Leonard Gillikin at Brown's Island, N.C., 1938

Courtesy of the North Carolina State Archives

Leonard Gillikin posing with pipe on the ocean beach at Brown’s Island. He is leaning on a tripod, presumably one that Charles Farrell used to support his camera. Though relatively young—he was born in 1913— Gillikin was the lead man on the mullet gang at Brown’s Island.

This is the 4th in a series of Charles A. Farrell’s photographs from Brown’s Island, in Onslow County, N.C., in 1938. An earlier version of this story appeared in Southern Cultures, a quarterly journal published by the UNC Center for the Study of the American South.

He is wearing a cloth fedora at a rakish angle and a coat of the kind of herringbone twill that was issued to laborers in the Civilian Conservation Corps (CCC), one of the Roosevelt administration’s “New Deal” work programs for the unemployed and underemployed during the Great Depression.
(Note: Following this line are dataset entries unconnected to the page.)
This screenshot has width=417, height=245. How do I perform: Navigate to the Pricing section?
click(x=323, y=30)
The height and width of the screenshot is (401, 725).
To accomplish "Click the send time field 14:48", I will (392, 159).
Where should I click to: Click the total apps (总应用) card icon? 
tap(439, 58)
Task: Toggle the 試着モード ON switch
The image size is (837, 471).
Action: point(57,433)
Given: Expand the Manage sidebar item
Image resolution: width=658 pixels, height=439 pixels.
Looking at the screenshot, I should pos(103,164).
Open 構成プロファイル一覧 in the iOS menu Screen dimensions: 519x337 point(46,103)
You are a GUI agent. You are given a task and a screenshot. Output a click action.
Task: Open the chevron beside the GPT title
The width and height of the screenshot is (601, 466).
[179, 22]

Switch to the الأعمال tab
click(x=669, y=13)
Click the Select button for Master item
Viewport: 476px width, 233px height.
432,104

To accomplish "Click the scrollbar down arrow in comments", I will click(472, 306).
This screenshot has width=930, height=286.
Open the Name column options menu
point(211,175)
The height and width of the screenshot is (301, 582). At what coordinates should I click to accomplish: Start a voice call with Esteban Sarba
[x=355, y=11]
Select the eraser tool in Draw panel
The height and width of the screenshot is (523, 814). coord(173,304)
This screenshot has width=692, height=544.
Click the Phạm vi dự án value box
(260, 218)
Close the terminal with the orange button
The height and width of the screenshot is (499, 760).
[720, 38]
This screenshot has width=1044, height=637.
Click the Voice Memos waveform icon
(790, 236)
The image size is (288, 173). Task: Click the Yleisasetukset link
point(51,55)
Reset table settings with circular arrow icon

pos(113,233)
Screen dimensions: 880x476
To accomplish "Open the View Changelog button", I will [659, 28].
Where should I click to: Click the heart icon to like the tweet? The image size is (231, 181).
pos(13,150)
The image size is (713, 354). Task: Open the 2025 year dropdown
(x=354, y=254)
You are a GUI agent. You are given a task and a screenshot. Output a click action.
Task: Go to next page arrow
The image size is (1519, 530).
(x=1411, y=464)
The Federal census indeed lists Gillikin as a CCC road worker, though no doubt he also farmed and fished back home in Otway.

You can see the sun on his hands and face. Behind him an axel for an automobile or light truck rests on the beach, perhaps intended for conversion into a cart. In the distance, the camp’s hogs are grazing among the sea oats.

At Brown’s Island, as at all of the state’s mullet camps, the fishermen worked on shares, not for wages; the captain typically earned an extra half- or full share, as did the owners of the boats and seine.